The hash-chain piece is the bit institutions skip and regret. If a student's defence is "those logs have been tampered with," you need a cryptographic answer, not a "trust us." It's not difficult to implement — every record includes the hash of the previous record, and you publish or escrow the most recent hash periodically — but it has to be designed in, not bolted on.
Access to the logs themselves should be a separate, logged event. The person who pulls a student's AI history for an investigation creates a record of having done so, and that record is itself auditable. This is the pattern we use in the broader Intelligence Brain architecture — every read is an event, not just every write.
What this changes for teaching staff
The policy isn't only a discipline tool. The same audit trail that supports academic-integrity investigations is genuinely useful for teaching. A lecturer can see, at the cohort level, what students are struggling with — what they're asking AI to explain, where the conceptual gaps are. That's pedagogically valuable in a way detection tools never were.
It also changes the conversation with students.

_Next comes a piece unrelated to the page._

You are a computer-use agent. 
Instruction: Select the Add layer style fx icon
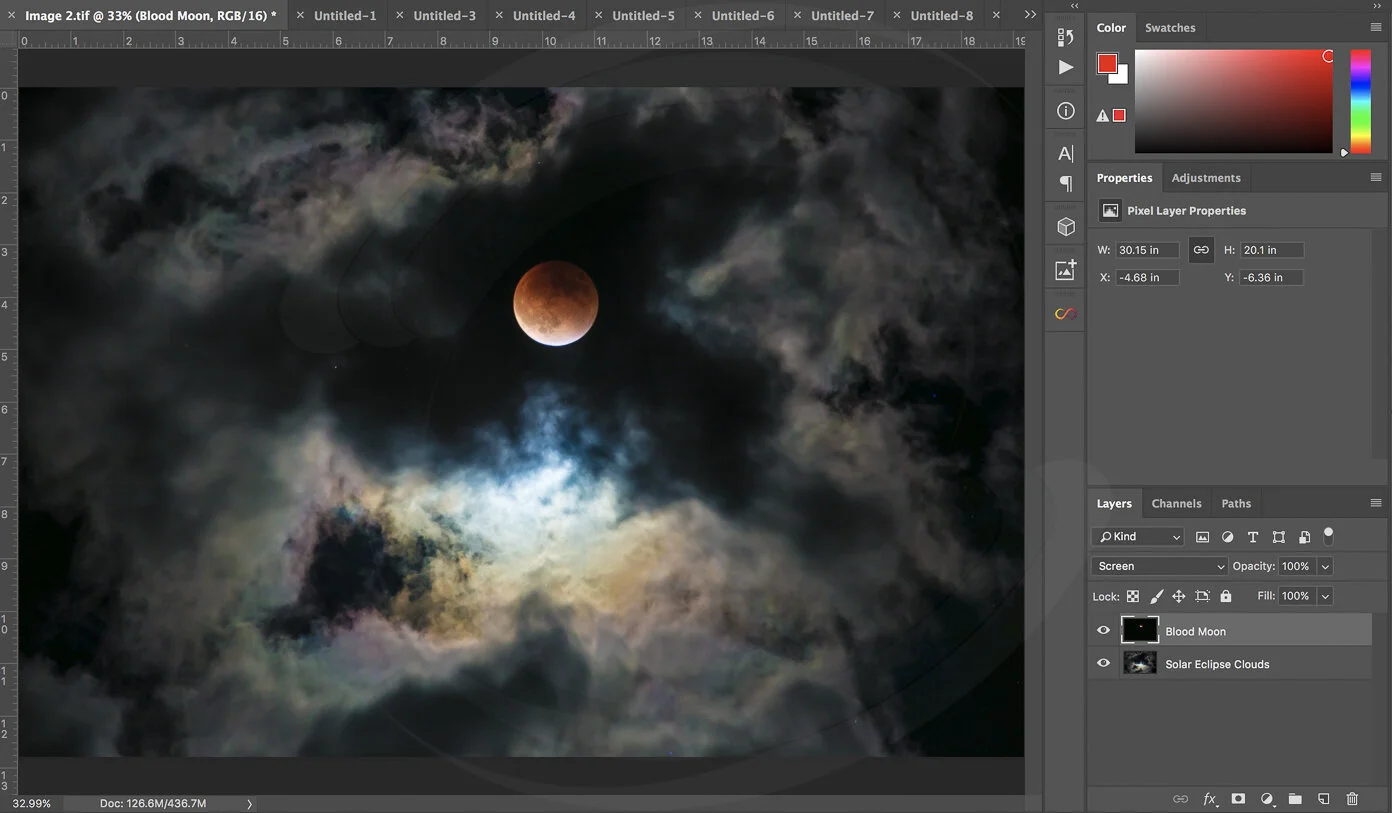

When AI use is logged but permitted within defined limits, the discussion shifts from "did you cheat" to "show me how you used this and what you learned." That's a much healthier place for academic integrity to live, and it's only available once the audit trail exists.
Where to start this term
Don't try to write the perfect policy first. Start with one programme or one year group. Pick a sanctioned AI surface — even a basic one — and stand up authentication and logging behind it. Run it for a term. See what the logs actually look like, what disclosure students actually make, what cases actually arise. Then write the policy from evidence, not from imagination. The institutions getting this right are the ones treating it as an infrastructure problem first and a policy problem second. Reverse that order and you'll be rewriting the document every August forever.